Disease Spread on Networks: Integrating Structure, Dynamics, and Data Through a Generalized Inverse
Ohio State University, The, Columbus OH
Investigators
Abstract
A fundamental question in the study of many infectious diseases is how contact patterns and local disease characteristics combine to affect disease dynamics on networks. Geography, demography, and behavior influence network structure, and are also associated with variation in disease characteristics such as time to treatment, immune response, and environmental conditions influencing pathogen persistence. This project aims to develop new mathematical tools for understanding how local disease characteristics shape effective network structure and in turn influence disease spread. Specific applications include syphilis dynamics on sexual contact networks, in partnership with Columbus Public Health and the North Carolina Department of Health and Human Services. A recently-introduced generalized inverse of the graph Laplacian is promising for understanding how network structure and node characteristics combine to affect disease spread on networks. This generalized inverse, called the absorption inverse, relates directly to disease invasion and the basic reproduction number for community networks, and also suggests broadly applicable structural measures that depend upon both graph structure and node dynamics. Properties of the absorption inverse will be studied, and analytical tools developed for understanding disease dynamics on networks with heterogeneous node dynamics.
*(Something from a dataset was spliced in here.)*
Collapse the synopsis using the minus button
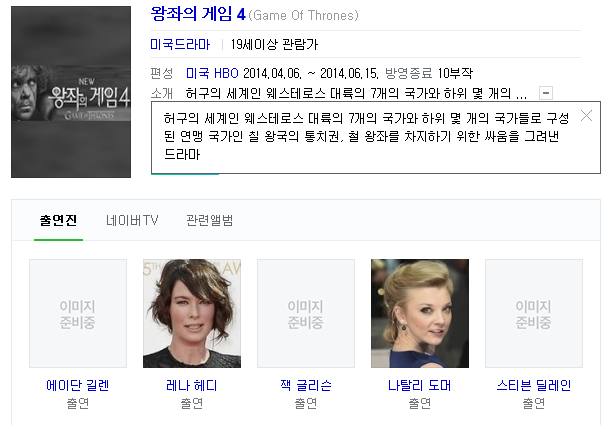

Biological contributions will include insight into basic questions such as how node dynamics affect core groups and community structure, and how the distribution of core groups within a network affect disease prevalence and outbreak size. Mathematical contributions will be made in the areas of generalized inverses, random walks on graphs, combinatorial matrix analysis, and spectral graph theory. Algorithmic development of structural measures using the absorption inverse will also contribute to network science, with potential application to dynamics on networks outside of biology. This award reflects NSF's statutory mission and has been deemed worthy of support through evaluation using the Foundation's intellectual merit and broader impacts review criteria.